Processing Folder With Multiple Files Using FileSy

2020-03-31 07:54发布

问题:

I have created a relatively simple windows app that watches a folder for files. When a new file is created into the folder the app (via FileSystemWatcher) will open the file and process the contents. Long story short, the contents are used with Selenium to automate a web page via IE11. This processing takes about 20 seconds per file.

The problem is if more than one file is created into the folder at roughly the same time or when the app is processing a file, FileSystemWatcher onCreated does not see the next file. So when processing completes on the first file the app just stops. Meanwhile there is a file in the folder that does not get processed. If a file is added after the onCreated processing is finished it works fine and processes that next file.

Can someone please guide me towards what I should be looking at to solve this? Excessive detail is very welcome.

回答1:

FileSystemWatcher (as you've already noticed) is not reliable ,you will always have to add a "custom"/manual logic for missing files (also,note that you might see more than one event for the same file)

Below you can see a simple example with a "background" check for unprocessed file.
You could avoid the locks by using concurrent collections e.g BlockingCollection
You could also chose to process your files in parallel
I'm processing the file based on a timer but you could use your own strategy.
If you don't want to process the file ,in real time ,probably you don't even need the FileSystemWatcher

using System;
using System.Collections.Generic;
using System.IO;
using System.Linq;
using System.Threading;

namespace ConsoleAppDemo
{
    class Program
    {
        private static object lockIbj = new object();
        private static List<string> _proccessedFiles = new List<string>();
        private static readonly List<string> toProccessFiles = new List<string>();
        private static List<string> _proccessingFiles = new List<string>();
        private const string directory = @"C:\Path";
        private const string extension = @"*.txt";
        static void Main(string[] args)

- _Listing_
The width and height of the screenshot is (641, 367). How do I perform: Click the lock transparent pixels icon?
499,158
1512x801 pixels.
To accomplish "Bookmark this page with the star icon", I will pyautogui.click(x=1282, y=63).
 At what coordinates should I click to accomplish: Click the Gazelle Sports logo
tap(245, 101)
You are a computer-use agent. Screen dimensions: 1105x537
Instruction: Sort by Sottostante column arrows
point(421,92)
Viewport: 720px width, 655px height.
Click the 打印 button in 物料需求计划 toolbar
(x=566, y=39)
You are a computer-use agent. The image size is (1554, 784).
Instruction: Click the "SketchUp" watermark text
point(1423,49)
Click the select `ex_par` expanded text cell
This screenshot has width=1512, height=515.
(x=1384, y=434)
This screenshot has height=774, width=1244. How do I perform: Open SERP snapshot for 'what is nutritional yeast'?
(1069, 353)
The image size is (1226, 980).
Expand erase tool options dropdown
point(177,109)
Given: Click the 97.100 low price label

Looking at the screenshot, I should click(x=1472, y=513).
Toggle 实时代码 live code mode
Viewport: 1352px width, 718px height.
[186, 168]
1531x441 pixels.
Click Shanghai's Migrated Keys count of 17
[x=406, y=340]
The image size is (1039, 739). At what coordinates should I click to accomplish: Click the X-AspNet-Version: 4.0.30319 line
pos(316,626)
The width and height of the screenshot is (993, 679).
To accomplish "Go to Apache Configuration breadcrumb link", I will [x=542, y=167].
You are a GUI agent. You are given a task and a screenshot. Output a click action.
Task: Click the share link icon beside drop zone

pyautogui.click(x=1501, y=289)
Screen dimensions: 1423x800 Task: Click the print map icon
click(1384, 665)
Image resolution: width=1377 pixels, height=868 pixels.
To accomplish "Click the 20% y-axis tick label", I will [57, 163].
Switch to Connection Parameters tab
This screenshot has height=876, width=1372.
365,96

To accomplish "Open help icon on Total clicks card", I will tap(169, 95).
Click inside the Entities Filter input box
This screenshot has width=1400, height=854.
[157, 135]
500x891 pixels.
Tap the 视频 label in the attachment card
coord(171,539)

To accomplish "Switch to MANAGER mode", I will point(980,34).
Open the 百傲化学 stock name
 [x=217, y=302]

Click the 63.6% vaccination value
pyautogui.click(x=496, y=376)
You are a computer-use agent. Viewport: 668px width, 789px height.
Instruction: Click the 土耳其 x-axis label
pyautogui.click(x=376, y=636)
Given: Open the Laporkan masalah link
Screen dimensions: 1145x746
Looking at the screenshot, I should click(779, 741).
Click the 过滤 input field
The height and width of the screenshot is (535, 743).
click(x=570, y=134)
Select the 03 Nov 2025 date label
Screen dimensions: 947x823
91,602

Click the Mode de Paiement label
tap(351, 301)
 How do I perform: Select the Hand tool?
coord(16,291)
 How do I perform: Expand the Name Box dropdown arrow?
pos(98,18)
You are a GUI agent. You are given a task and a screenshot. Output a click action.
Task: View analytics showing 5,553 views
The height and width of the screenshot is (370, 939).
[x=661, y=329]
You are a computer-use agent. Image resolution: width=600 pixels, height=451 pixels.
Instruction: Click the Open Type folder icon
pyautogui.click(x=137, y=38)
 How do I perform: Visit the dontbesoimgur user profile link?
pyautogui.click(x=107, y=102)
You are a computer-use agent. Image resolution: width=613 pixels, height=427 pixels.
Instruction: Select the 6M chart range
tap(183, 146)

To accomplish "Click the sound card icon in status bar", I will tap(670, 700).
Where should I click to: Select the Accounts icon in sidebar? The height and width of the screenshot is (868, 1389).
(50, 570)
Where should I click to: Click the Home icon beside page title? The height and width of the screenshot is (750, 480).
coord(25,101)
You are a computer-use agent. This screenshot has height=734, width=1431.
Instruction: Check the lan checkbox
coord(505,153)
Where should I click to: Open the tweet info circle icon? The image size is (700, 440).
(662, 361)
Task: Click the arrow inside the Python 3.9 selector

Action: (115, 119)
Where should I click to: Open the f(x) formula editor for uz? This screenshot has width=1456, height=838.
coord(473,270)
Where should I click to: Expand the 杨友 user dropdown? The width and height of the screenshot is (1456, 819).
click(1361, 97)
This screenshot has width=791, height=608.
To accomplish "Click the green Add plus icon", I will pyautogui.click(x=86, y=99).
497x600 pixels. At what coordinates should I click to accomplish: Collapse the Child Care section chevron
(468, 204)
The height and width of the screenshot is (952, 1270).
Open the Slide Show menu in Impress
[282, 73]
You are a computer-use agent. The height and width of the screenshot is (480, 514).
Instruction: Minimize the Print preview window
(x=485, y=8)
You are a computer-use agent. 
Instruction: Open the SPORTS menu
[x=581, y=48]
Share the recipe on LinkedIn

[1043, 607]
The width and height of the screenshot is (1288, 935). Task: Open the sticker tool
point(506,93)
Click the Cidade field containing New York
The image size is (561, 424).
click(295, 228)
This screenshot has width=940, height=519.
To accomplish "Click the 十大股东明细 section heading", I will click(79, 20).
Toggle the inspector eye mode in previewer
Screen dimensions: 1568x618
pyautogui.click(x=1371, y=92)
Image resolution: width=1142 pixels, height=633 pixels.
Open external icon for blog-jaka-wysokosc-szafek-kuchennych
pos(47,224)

- _The tasks_
(a) (i) In the FileSystemWatcher thread, about how long does processing take per file?
(ii) Through which browser does Selenium automate the web page?
(iii) Which concurrent collection does the reply name as a way to avoid the locks?
(b) Can you reproduce the part of the FileSystemWatcher thread starting with "The problem is" and going on through "that next file."?
Rely only on the FileSystemWatcher thread for what comes next.

- _Results by task_
(a)
(i) About 20 seconds.
(ii) IE11.
(iii) BlockingCollection.

(b)
The problem is if more than one file is created into the folder at roughly the same time or when the app is processing a file, FileSystemWatcher onCreated does not see the next file. So when processing completes on the first file the app just stops. Meanwhile there is a file in the folder that does not get processed. If a file is added after the onCreated processing is finished it works fine and processes that next file.